PRINSIP DASAR FENOMENOLOGI
Stanley Deetz menyimpulkan tiga
prinsip dasar fenomenologis:
- Pengetahuan ditemukan secara langsung dalam pengalaman sadar. Kita akan mengetahui dunia ketika kita berhubungan dengan pengalaman itu sendiri.
- Makna benda terdiri dari kekuatan benda dalam kehidupan seseorang. Bagaimana kita berhubungan dengan benda menentukan maknanya bagi kita.
- Bahasa merupakan kendaraan makna. Kita mengalami dunia melalui bahasa yang digunakan untuk mendefinisikan dan mengekspresikan dunia itu.
E. KELEBIHAN DAN KEKURANGAN FILSAFAT FENOMENOLOGI
Kelebihan filsafat fenomenologi diantaranya dapat diuraikan sebagai berikut
:
- Fenomenologi sebagai suatu metode keilmuan, dapat mendiskripsikan penomena dengan apa adanya dengan tidak memanipulasi data, aneka macam teori dan pandangan.
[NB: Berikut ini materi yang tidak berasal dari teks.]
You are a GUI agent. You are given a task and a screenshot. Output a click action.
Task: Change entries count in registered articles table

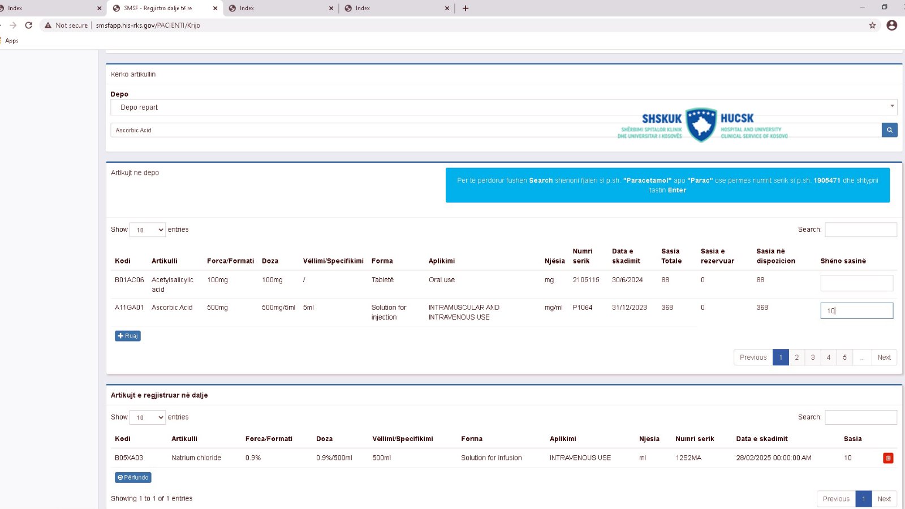click(148, 417)
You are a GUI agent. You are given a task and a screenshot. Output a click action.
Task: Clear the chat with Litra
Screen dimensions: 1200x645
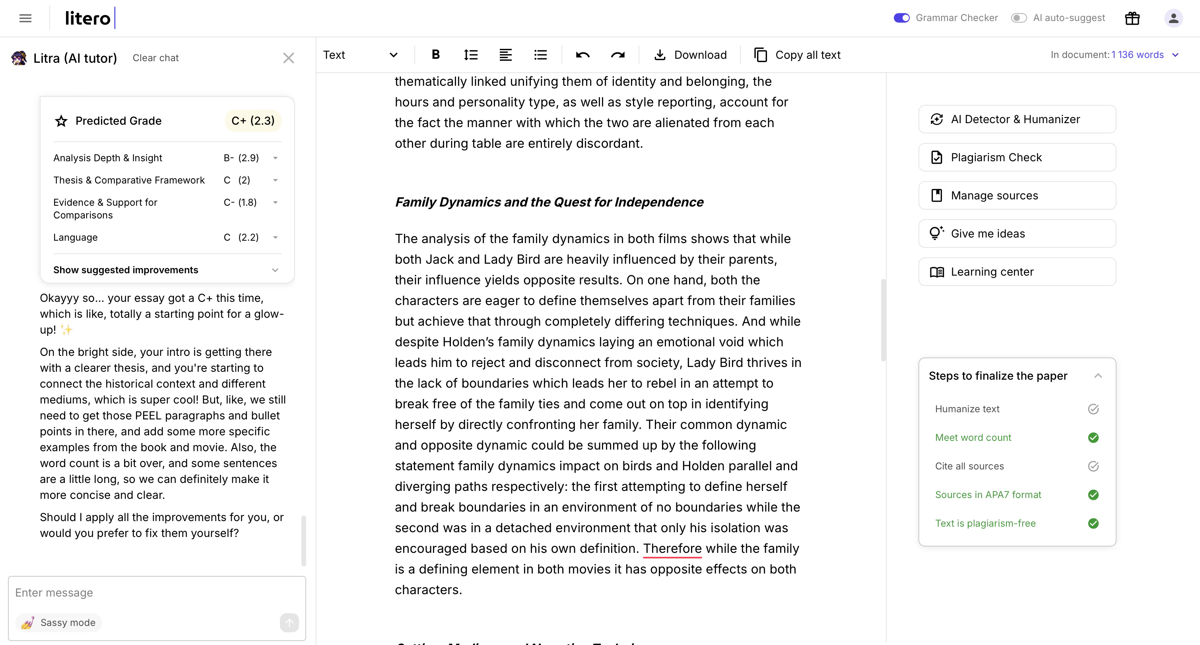tap(156, 58)
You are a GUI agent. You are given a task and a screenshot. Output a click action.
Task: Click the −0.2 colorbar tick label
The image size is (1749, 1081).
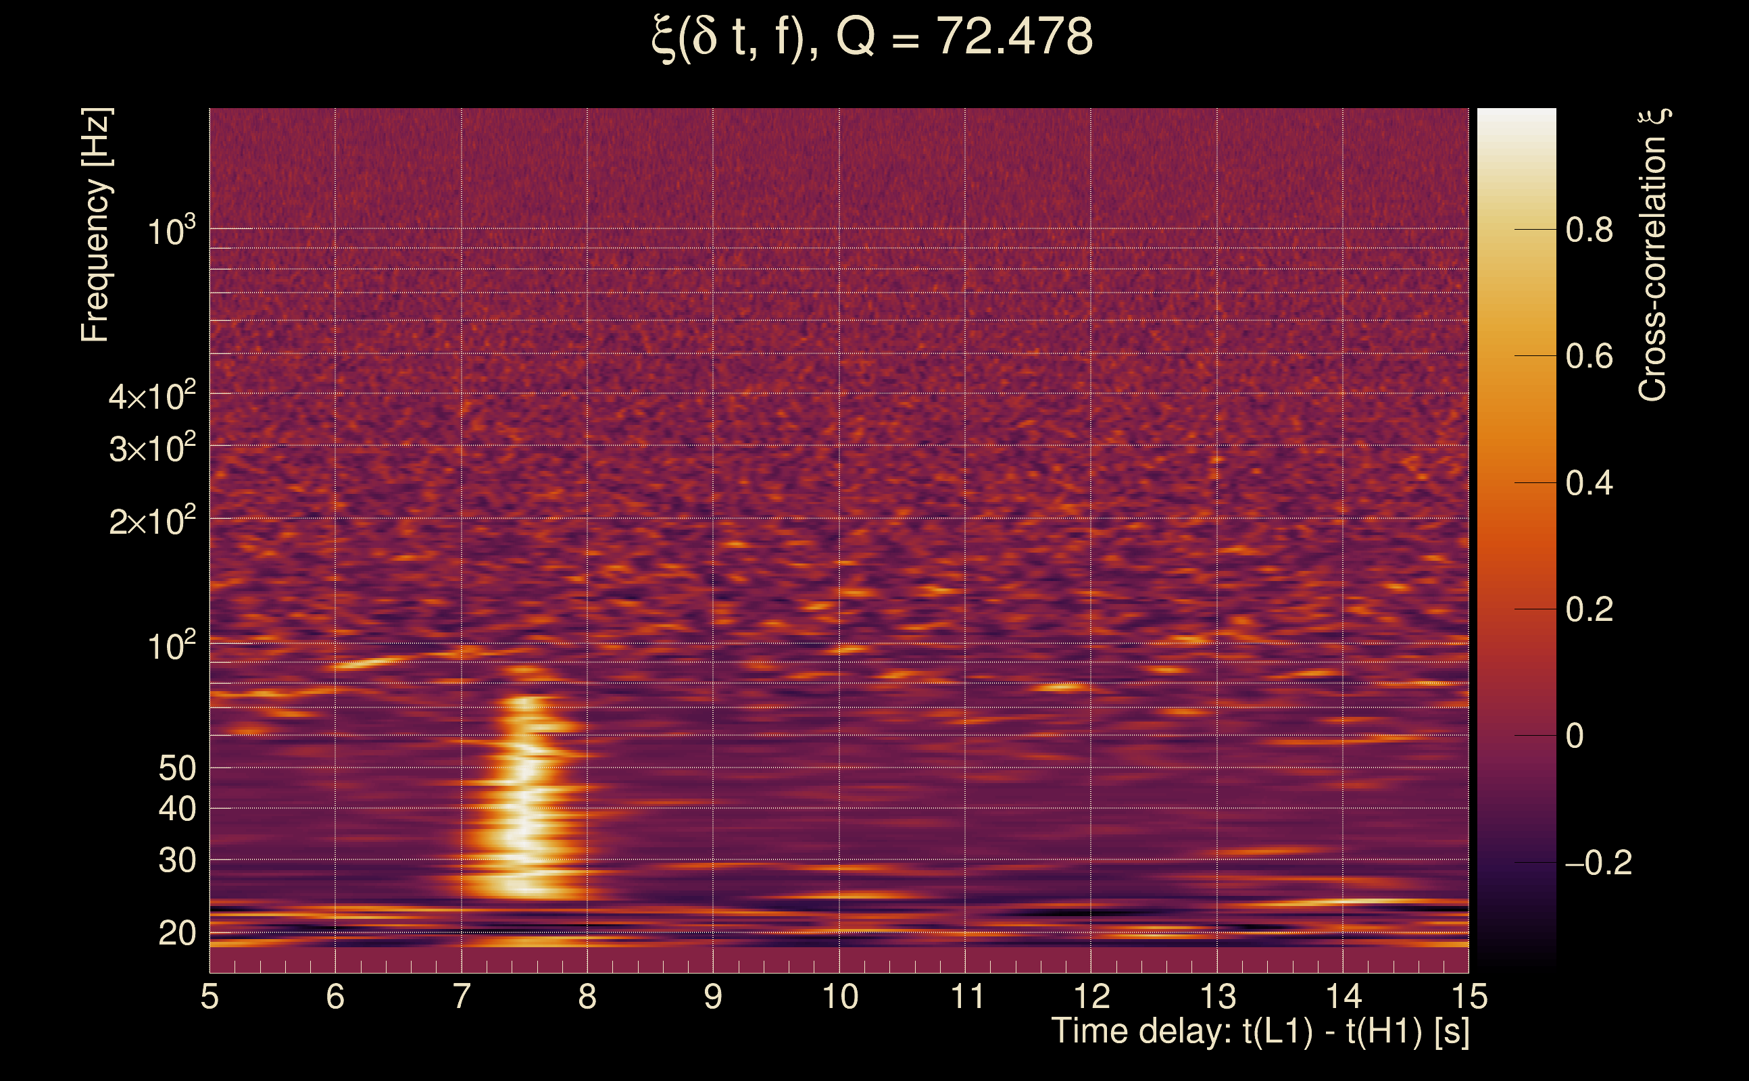pos(1597,863)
- Fenomenologi mengungkapkan ilmu pengetahuan atau kebenaran dengan benar-benar yang objektif.
- Fenomenologi memandang objek kajian sebagai bulatan yang utuh tidak terpisah dari objek lainnya.
Dengan demikian fenomenologi menuntut pendekatan yang holistik,
bukan pendekatan partial, sehingga diperoleh pemahaman yang utuh
mengenai objek yang diamati, hal ini lah yang menjadi kelebihan filsafat ini
sehingga banyak dipakai oleh ilmuan-ilmuan pada saat ini terutama ilmuan
sosial, dalam berbagai kajian keilmuan mereka termasuk bidang kajian agama.
Dari berbagai kelebihan tersebut, fenomenologi sebenarnya juga tidak luput
dari berbagai kelemahan, seperti :
- Tujuan fenomenologi untuk mendapatkan pengetahuan yang murni objektif tanpa ada pengaruh berbagai pandangan sebelumnya, baik dari adat, agama ataupun ilmu pengetahuan, merupakan suatu yang absurd.
- Pengetahuan yang didapat tidak bebas nilai (value-free), tapi bermuatan nilai (value-bound).